═══ Supplied passage ═══

An Ohio lawyer who serves as an expert witness in child pornography cases is on the hook for $300,000 in civil damages for Photoshopping courtroom exhibits of children having sex, a federal appeals court ruled Friday.
Attorney Dean Boland purchased innocent pictures of two juvenile girls from a Canadian stock-image website, then digitally modified them to make it appear as if the children were engaged in sexual conduct.
Boland was an expert witness for the defense in a half-dozen child porn cases and made the mock-ups to punctuate his argument that child pornography laws are unconstitutionally overbroad because they could apply to faked photos.
As a result, in 2007 he found himself the defendant in a deferred federal child-porn prosecution in Ohio, even though his exhibits helped clear at least one client of child-porn-related allegations. Now, a federal appeals court is upholding a $300,000 verdict in a lawsuit brought by the parents of two of the girls whose images Boland doctored.
“This $300,000 award undoubtedly amounts to tough medicine for Boland,” the 6th U.S. Circuit Court of Appeals ruled (.pdf) Friday. “When he created morphed images, he intended to help criminal defendants, not harm innocent children. Yet his actions did harm children, and Congress has shown that it ‘means business’ in addressing this problem by creating sizeable damages awards for victims of this conduct.”
Boland, a former state prosecutor, transformed a picture of a 5-year-old girl eating a doughnut into one of her having oral sex. Another photo was of a 6-year-old girl’s face placed on the body of an adult woman having sex with two men. He purchased the pictures from iStockPhoto, according to court records, and morphed them to help child porn defendants make a nuanced legal defense.
The parents of the children, who were not named in the case, lodged the complaint (.pdf) against him in 2007 after learning of the photo morphing from the FBI. Under the 1986 Child Abuse Victims Rights Act, each victim is entitled to a minimum $150,000 in damages.
Boland argued that he was immune from such a lawsuit because, among other reasons, he’d created the images for use in court, never distributed them, and that the First Amendment protected him.
But the court ruled that it was immaterial that Boland never displayed the images outside of court and never transmitted them electronically.

═══ Dataset excerpts ═══

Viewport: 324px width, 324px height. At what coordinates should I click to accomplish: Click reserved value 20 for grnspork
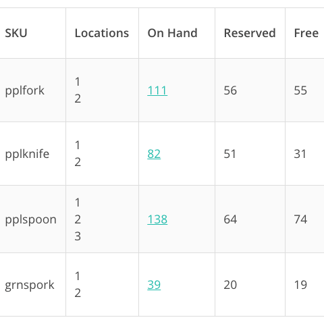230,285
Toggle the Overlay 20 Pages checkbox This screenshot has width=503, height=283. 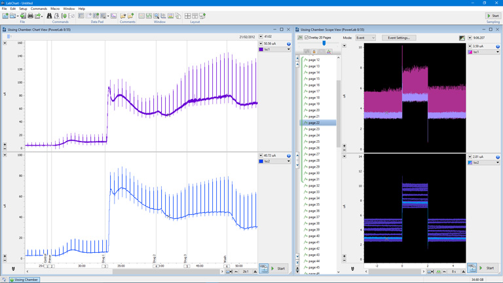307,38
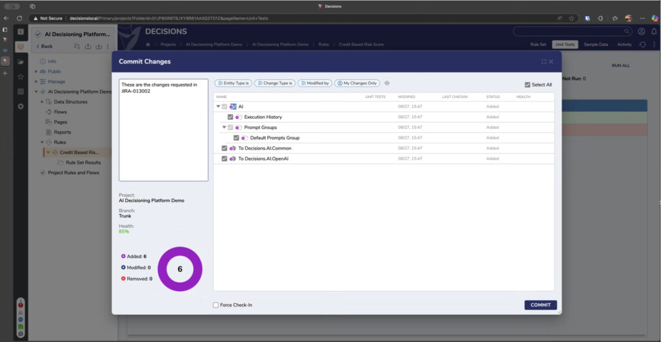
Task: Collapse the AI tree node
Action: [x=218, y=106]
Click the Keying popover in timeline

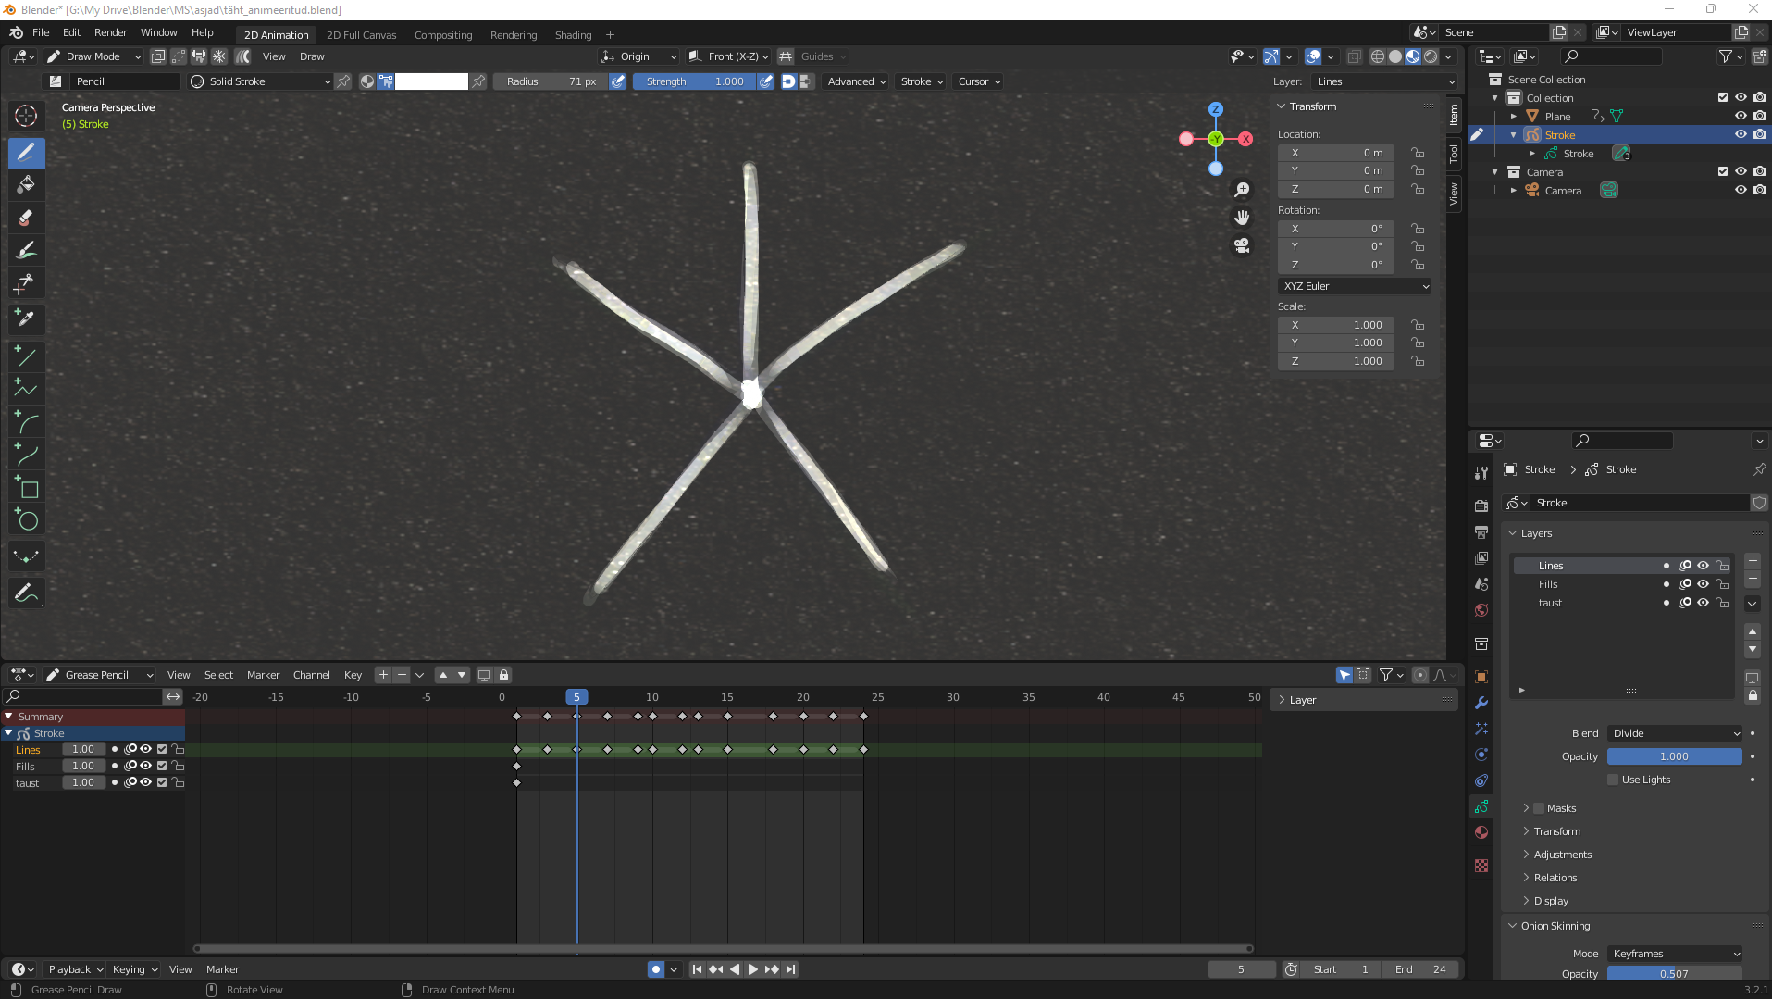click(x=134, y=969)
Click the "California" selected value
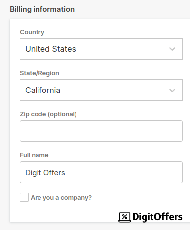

═══
═══ Dataset excerpts ═══

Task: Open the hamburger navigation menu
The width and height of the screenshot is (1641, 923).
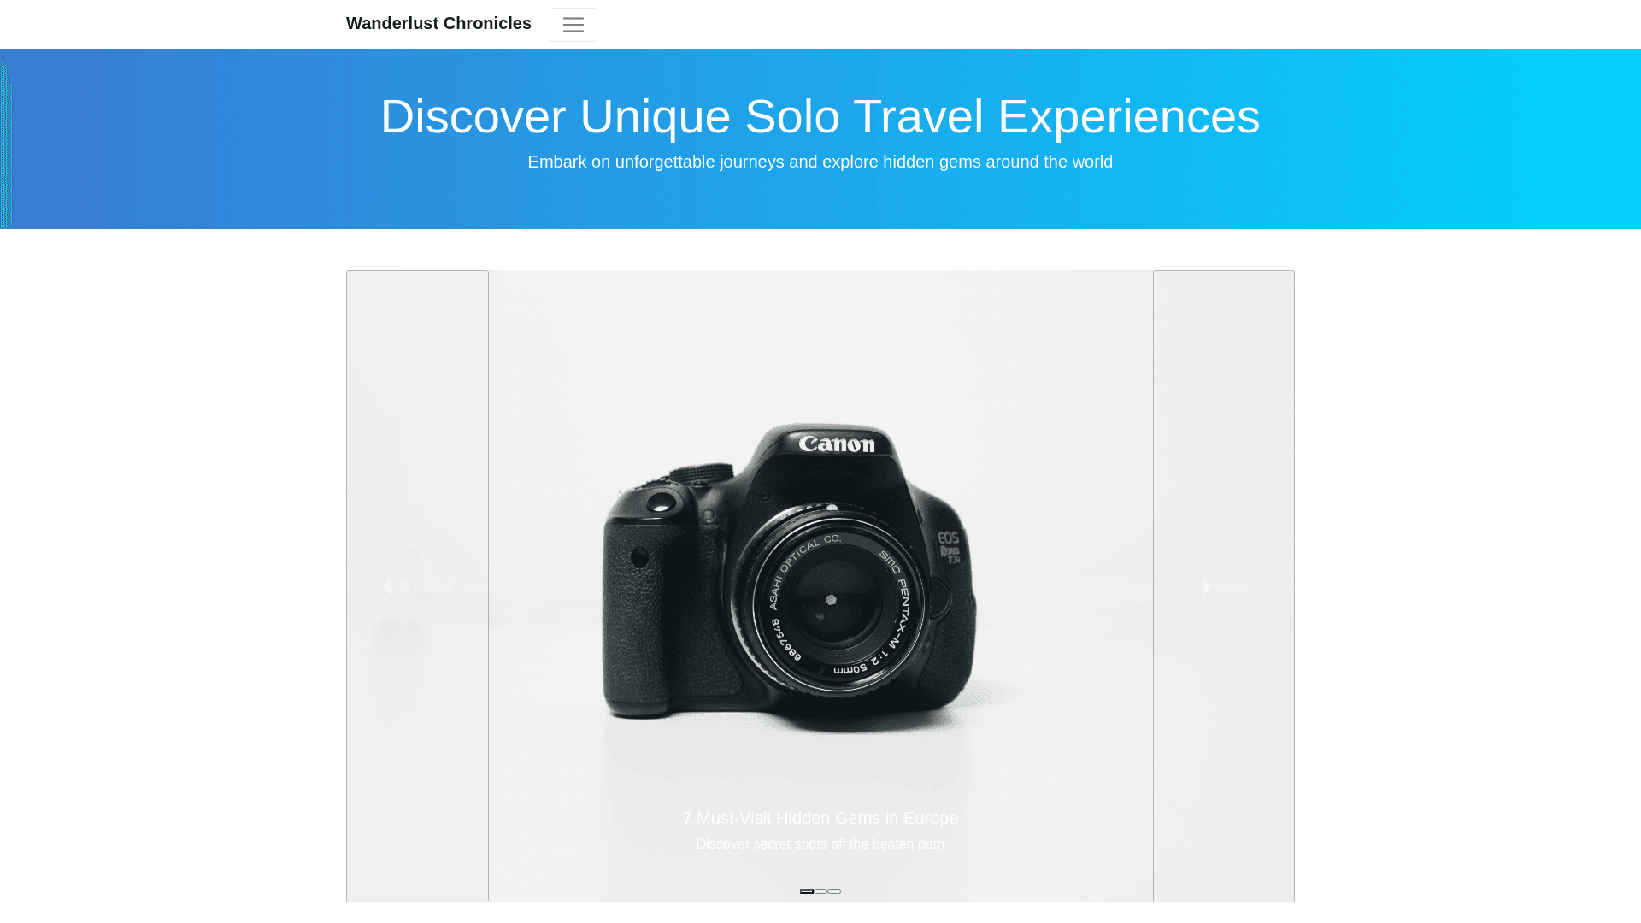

═══
═══ Dataset excerpts ═══

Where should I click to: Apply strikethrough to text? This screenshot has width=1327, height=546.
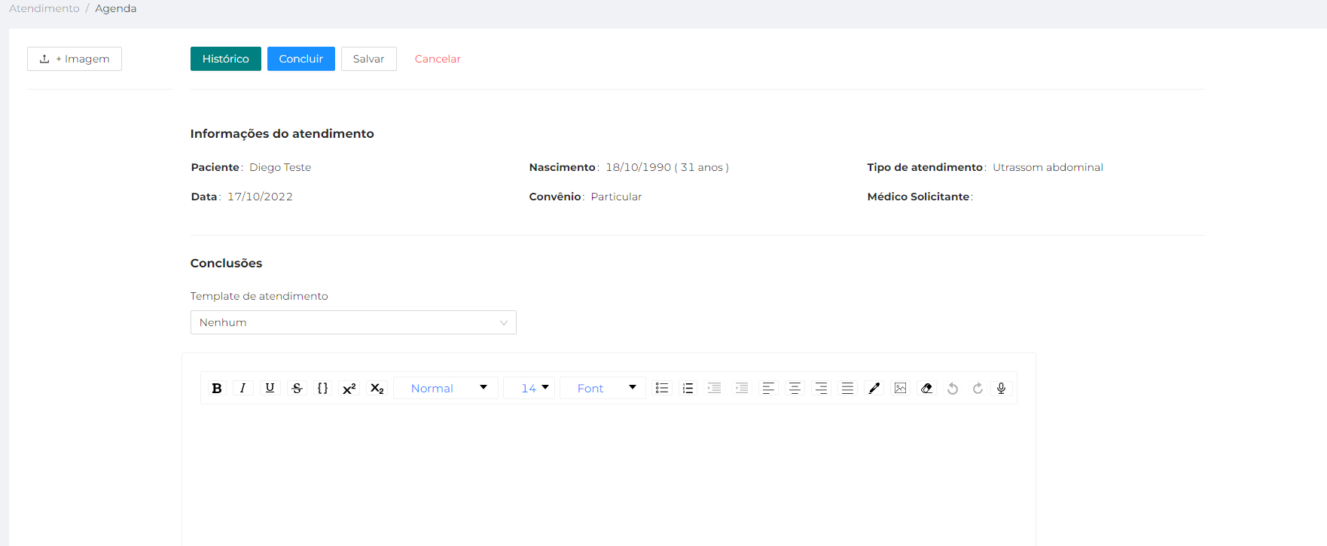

═══

- Exercise objective:
In the article about the Ohio lawyer who altered stock photos of children, what minimum damages does each victim get under the 1986 Child Abuse Victims Rights Act?

- Response:
Each victim gets a minimum of $150,000 in damages.